レポ及びマネーマーケットトレーディング :

  • 満期が1年未満の短期商品のトレーディング

  外資系投資銀行及び日系投資銀行における即戦力採用ニーズ有り。


円スワップトレーディング :

円金利スワップを中心とした、アセットスワップ、ベーシススワップなどのトレーディング

  外資系投資銀行及び日系投資銀行における即戦力採用ニーズ有り。  


円オプショントレーディング:

円金利オプションが中心とした、スワプションも含めたトレーディング

  動きが鈍い。


外債トレーディング:

  • 米国債、ユーロ国債(英国、ドイツなど)などが中心。他に地方債、社債などキャッシュ商品に加えて、スワップを中心としたデリバティブ商品のトレーディング

  動きが鈍い。  


クレジットトレーディング:

  • クレジットリンク商品、シングルクレジット、CLOなどクレジットデリバティブ商品が中心。

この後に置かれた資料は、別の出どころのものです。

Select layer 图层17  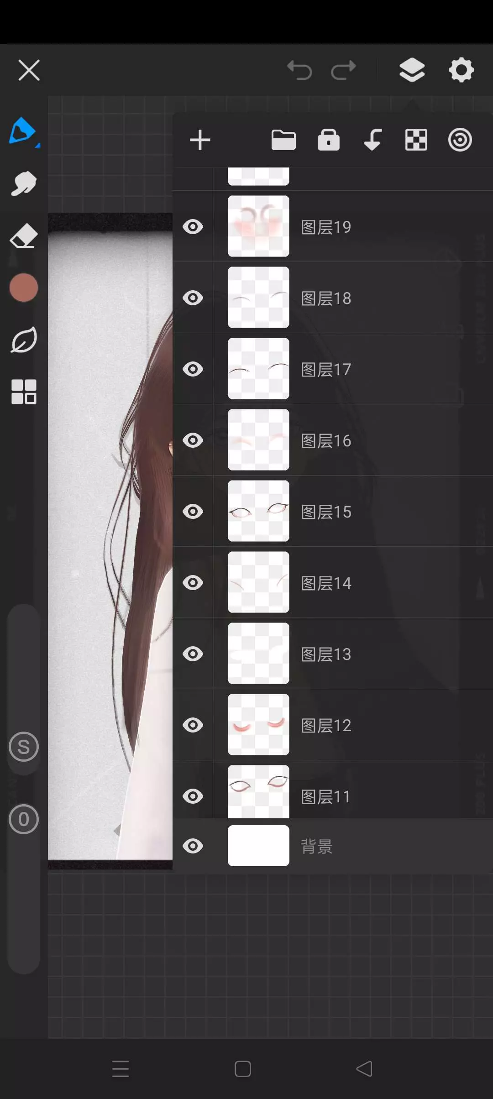tap(365, 369)

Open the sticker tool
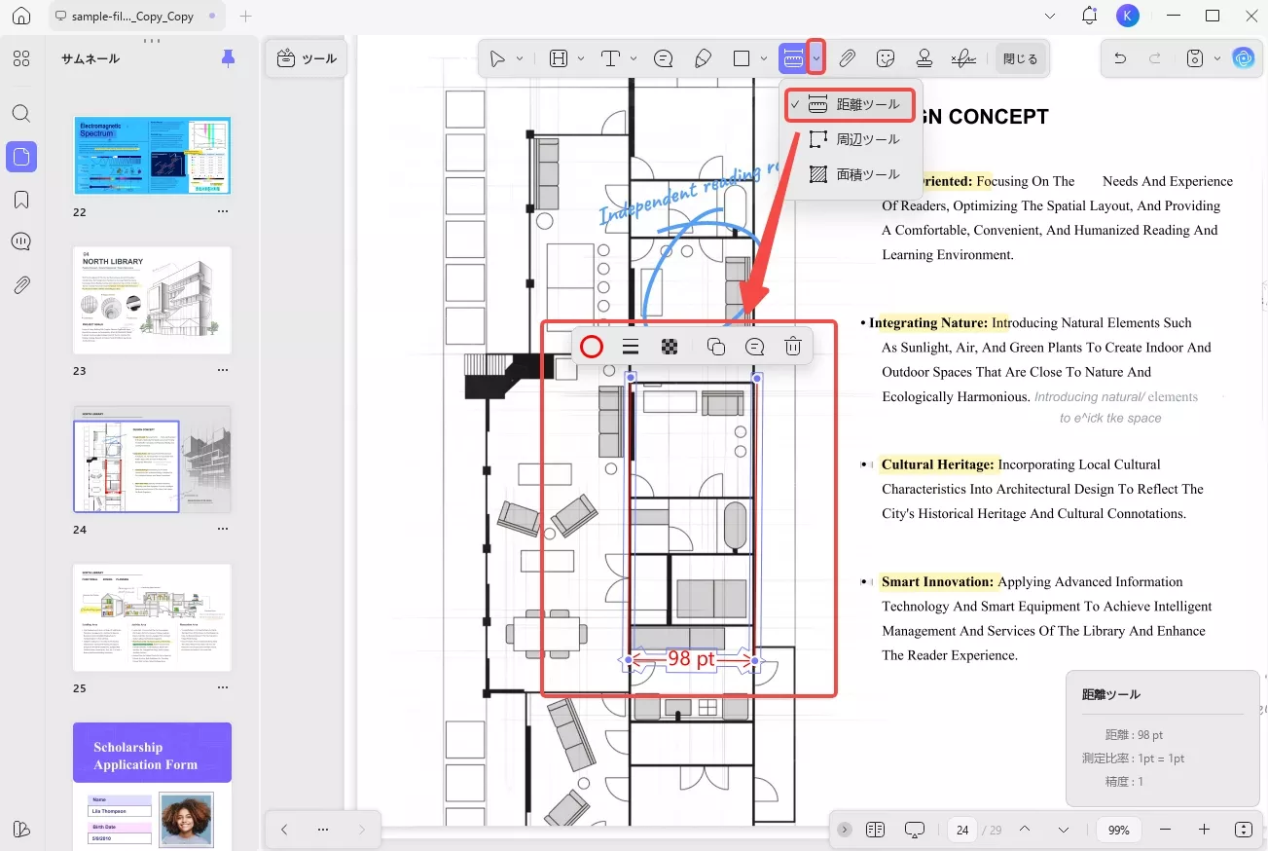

他に証券化商品、仕組債に加えて、メザニンローンなどローン商品も含めた商品のトレーディング

  一部日系投資銀行において即戦力採用ニーズがあるが、限定的。   
 


3. ストラクチュアリング部門 
 
全体として、あまり動きがありません。
ストラクチュアリング部門内の職種は基本的には担当するプロダクトにより区分できます。 


金利・為替ストラクチュアリング:

金利為替デリバティブを用いた金融法人、もしくは事業法人向け商品の開発及びマーケティング

  一部日系投資銀行において即戦力採用ニーズがあるが、限定的  


クレジットストラクチュアリング:

クレジットデリバティブを用いた主に金融法人向け商品の開発及びマーケティング

  一部日系投資銀行において即戦力採用ニーズがあるが、限定的。  


クロスアセットストラクチュアリング:

  • 金利、為替、クレジット、エクイティなどを用いた主に金融法人向け仕組み債商品の開発及びマーケティング

  一部日系投資銀行において即戦力採用ニーズがあるが、限定的。  
 


4. リサーチ部門   
 
全体として、あまり動きがありません。  
債券分野では基本的にリサーチ部門の職種は限定されています。


債券ストラテジスト:

  • 債券分析レポートを発行。主に機関投資家向けに債券投資助言業務を行う

  動きが鈍い。    


金利トレーディングデスクストラット:

  • JGBトレーディング及び円スワップトレーディングチームへのプライシング、リスク分析サポートを行う

  動きが鈍い。    
 
 
外資系投資銀行各社のボーナスペイメントは3月で一段落致しました。日系投資銀行各社のボーナスペイメントも6月で一段落致します。今後は各社の採用も一段と活発化します。